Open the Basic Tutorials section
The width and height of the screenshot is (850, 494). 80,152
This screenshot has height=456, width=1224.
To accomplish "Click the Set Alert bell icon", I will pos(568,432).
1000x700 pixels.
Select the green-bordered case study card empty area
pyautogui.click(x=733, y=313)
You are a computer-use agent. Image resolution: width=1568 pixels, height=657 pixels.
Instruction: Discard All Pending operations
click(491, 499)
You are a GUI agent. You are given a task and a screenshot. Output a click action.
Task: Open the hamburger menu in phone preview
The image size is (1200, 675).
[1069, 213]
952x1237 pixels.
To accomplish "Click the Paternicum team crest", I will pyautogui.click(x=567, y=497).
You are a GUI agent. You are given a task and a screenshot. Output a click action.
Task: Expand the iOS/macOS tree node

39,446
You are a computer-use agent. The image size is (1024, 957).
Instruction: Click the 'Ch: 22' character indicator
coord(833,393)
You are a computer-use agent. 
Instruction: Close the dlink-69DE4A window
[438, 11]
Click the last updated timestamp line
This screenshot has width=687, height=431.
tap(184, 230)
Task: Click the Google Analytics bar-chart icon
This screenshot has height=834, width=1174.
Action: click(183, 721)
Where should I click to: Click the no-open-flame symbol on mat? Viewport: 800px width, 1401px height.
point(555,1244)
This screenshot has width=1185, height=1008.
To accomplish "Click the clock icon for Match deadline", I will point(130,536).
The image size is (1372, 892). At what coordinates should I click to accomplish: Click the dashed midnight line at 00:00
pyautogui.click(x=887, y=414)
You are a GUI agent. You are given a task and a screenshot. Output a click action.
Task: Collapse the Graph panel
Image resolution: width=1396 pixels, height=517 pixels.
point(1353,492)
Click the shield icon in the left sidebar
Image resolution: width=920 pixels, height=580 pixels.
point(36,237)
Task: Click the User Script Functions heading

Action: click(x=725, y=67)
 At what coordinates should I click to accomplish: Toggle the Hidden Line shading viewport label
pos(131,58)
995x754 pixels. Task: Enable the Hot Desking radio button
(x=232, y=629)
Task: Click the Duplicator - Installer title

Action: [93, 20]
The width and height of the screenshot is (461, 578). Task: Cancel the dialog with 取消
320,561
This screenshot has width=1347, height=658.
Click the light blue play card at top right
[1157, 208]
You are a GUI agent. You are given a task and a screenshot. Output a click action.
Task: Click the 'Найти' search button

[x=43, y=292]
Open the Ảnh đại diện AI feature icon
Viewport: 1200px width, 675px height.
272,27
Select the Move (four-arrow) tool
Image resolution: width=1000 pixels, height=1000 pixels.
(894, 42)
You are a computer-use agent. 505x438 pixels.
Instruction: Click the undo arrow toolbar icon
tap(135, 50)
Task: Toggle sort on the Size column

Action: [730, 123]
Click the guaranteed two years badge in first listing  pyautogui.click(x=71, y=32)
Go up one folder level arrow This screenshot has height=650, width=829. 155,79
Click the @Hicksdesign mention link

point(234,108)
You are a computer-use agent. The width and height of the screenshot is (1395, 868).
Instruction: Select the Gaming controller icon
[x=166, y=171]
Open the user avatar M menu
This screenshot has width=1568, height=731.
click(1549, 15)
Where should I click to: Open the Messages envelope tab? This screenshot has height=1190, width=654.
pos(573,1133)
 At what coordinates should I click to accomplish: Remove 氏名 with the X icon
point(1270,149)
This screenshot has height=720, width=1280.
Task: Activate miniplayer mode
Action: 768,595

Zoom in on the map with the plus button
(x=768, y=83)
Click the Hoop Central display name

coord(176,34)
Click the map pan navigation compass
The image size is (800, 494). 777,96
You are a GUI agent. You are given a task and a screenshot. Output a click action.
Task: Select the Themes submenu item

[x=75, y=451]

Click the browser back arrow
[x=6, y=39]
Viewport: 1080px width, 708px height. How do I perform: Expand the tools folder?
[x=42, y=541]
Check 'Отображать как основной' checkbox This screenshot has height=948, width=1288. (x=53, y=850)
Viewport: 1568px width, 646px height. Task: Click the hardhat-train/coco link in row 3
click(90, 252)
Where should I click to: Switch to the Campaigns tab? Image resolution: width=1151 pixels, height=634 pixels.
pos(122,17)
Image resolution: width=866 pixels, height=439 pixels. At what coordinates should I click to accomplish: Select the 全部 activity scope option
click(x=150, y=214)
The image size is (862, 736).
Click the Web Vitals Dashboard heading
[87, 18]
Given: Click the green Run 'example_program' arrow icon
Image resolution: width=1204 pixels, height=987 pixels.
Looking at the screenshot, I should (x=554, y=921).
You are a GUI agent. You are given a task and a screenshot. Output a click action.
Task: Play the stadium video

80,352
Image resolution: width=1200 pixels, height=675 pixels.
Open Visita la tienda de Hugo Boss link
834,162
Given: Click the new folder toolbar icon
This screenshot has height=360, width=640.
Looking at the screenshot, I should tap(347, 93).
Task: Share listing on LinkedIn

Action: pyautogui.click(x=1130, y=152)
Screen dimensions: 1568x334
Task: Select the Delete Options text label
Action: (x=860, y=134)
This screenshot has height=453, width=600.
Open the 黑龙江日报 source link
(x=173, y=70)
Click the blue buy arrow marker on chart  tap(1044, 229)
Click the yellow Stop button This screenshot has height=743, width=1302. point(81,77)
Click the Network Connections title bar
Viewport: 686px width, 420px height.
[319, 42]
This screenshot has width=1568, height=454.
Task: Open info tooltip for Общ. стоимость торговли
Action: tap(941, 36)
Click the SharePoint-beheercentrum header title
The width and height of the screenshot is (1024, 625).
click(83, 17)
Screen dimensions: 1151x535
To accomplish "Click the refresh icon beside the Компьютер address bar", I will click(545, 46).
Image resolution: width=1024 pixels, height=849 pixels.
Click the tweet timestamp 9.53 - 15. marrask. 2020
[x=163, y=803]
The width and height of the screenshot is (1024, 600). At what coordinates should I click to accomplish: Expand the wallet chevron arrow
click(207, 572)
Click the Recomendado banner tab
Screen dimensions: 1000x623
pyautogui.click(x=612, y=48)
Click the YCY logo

# # # # # # #

• Work request:
In the entries above, one line contains "You are a computer-use agent. Image" and another contains "Task: Collapse the Graph panel". Reproduce exactly those two lines and the lines between them, nothing else.

• Completed exercise:
You are a computer-use agent. Image resolution: width=1568 pixels, height=657 pixels.
Instruction: Discard All Pending operations
click(491, 499)
You are a GUI agent. You are given a task and a screenshot. Output a click action.
Task: Open the hamburger menu in phone preview
The image size is (1200, 675).
[1069, 213]
952x1237 pixels.
To accomplish "Click the Paternicum team crest", I will pyautogui.click(x=567, y=497).
You are a GUI agent. You are given a task and a screenshot. Output a click action.
Task: Expand the iOS/macOS tree node

39,446
You are a computer-use agent. The image size is (1024, 957).
Instruction: Click the 'Ch: 22' character indicator
coord(833,393)
You are a computer-use agent. 
Instruction: Close the dlink-69DE4A window
[438, 11]
Click the last updated timestamp line
This screenshot has width=687, height=431.
tap(184, 230)
Task: Click the Google Analytics bar-chart icon
This screenshot has height=834, width=1174.
Action: click(183, 721)
Where should I click to: Click the no-open-flame symbol on mat? Viewport: 800px width, 1401px height.
point(555,1244)
This screenshot has width=1185, height=1008.
To accomplish "Click the clock icon for Match deadline", I will point(130,536).
The image size is (1372, 892). At what coordinates should I click to accomplish: Click the dashed midnight line at 00:00
pyautogui.click(x=887, y=414)
You are a GUI agent. You are given a task and a screenshot. Output a click action.
Task: Collapse the Graph panel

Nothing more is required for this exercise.